▶ Text block
[start]
IA64 Linux VM performance woes. - SGI

This is a discussion on IA64 Linux VM performance woes. - SGI ; Hello all. We are trying to deploy a 128 PE SGI Altix 3700 running Linux, with 265GB main memory and 10TB RAID disk (TP9500) : # cat /etc/redhat-release Red Hat Linux Advanced Server release 2.1AS (Derry) # cat /etc/sgi-release SGI ...

+ Reply to Thread
Results 1 to 5 of 5

Thread: IA64 Linux VM performance woes.

  1. IA64 Linux VM performance woes.

    Hello all.

    We are trying to deploy a 128 PE SGI Altix 3700 running Linux, with 265GB main
    memory and 10TB RAID disk (TP9500) :

    # cat /etc/redhat-release
    Red Hat Linux Advanced Server release 2.1AS (Derry)

    # cat /etc/sgi-release
    SGI ProPack 2.4 for Linux, Build 240rp04032500_10054-0403250031

    # uname -a
    Linux c 2.4.21-sgi240rp04032500_10054 #1 SMP Thu Mar 25 00:45:27
    PST 2004 ia64 unknown

    We have been experiencing bad performance and downright bad behavior when we
    are trying to read or write large files (10-100GB).
[end]
▶ Data supplied
[start]
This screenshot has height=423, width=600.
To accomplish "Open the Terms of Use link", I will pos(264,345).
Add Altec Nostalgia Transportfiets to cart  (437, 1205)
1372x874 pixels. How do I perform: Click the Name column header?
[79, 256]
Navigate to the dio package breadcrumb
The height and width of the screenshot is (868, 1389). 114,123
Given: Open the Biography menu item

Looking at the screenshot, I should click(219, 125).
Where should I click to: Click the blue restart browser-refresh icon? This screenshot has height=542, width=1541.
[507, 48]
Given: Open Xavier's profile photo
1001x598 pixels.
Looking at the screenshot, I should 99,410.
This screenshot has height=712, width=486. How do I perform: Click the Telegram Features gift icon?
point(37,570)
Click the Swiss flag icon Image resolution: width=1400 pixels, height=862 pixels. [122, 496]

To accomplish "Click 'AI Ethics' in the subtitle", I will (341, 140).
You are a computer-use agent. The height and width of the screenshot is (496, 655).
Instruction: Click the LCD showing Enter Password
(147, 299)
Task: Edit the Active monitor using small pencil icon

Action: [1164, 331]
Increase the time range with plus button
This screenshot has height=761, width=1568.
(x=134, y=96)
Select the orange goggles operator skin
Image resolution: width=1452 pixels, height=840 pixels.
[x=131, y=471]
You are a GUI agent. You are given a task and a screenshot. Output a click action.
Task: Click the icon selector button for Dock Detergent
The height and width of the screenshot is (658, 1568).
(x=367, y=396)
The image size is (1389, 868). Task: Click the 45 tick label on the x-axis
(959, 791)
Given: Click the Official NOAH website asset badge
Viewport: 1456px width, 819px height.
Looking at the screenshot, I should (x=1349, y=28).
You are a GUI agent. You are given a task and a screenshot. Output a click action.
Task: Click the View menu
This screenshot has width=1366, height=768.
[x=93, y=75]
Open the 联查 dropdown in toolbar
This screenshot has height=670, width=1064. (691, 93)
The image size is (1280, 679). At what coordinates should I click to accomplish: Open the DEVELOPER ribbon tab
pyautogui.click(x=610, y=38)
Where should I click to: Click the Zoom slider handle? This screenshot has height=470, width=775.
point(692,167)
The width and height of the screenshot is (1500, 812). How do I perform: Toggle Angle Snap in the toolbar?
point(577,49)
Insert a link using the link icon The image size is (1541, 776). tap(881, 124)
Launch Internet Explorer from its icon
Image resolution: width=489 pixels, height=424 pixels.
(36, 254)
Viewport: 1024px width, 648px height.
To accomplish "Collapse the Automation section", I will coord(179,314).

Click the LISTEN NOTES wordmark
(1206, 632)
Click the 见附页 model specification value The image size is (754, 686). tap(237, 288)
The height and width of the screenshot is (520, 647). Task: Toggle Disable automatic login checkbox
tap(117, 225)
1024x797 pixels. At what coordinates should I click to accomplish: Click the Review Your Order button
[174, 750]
[end]
▶ Exercise instructions
**A)** Rewrite the part of the IA64 Linux VM thread that begins at the words "This is a discussion" and stops after "Thread: IA64 Linux VM performance woes.", replacing "RAID disk" with "RAID storage".
**B)** Answer these questions about the IA64 Linux VM thread:
(i) How much main memory does the SGI Altix 3700 have?
(ii) Which release of SGI ProPack is installed?
(iii) What size of files causes the bad performance?
**C)** Write the next part of the IA64 Linux VM thread, picking up right after its last sentence.

▶ The replies
**A)**
This is a discussion on IA64 Linux VM performance woes. - SGI ; Hello all. We are trying to deploy a 128 PE SGI Altix 3700 running Linux, with 265GB main memory and 10TB RAID storage (TP9500) : # cat /etc/redhat-release Red Hat Linux Advanced Server release 2.1AS (Derry) # cat /etc/sgi-release SGI ...

+ Reply to Thread
Results 1 to 5 of 5

Thread: IA64 Linux VM performance woes.

**B)**
(i) 265GB
(ii) SGI ProPack 2.4 for Linux
(iii) Large files of 10-100GB

**C)**
    File Throughput Issues
    ----------------------
    At first the throughtput we are getting without file cache bypass is at around
    440MB/sec MAX. This specific file system has LUNs whose primary FC paths go
    over all four 2Gb/sec FC channels and the max throughput should have been
    close to 800MB/sec.

    I've also noticed that the FC adapter driver threads are running at 100% CPU
    utilization, when they are pumping data to the RAID for long time. Is there
    any data copy taking place at the drivers? The HBAs are from QLogic.


    VM Untoward Behavior
    -------------------
    A more disturbing issue is that the system does NOT clean up the file cache
    and eventually all memory gets occupied by FS pages. Then the system simply
    hungs.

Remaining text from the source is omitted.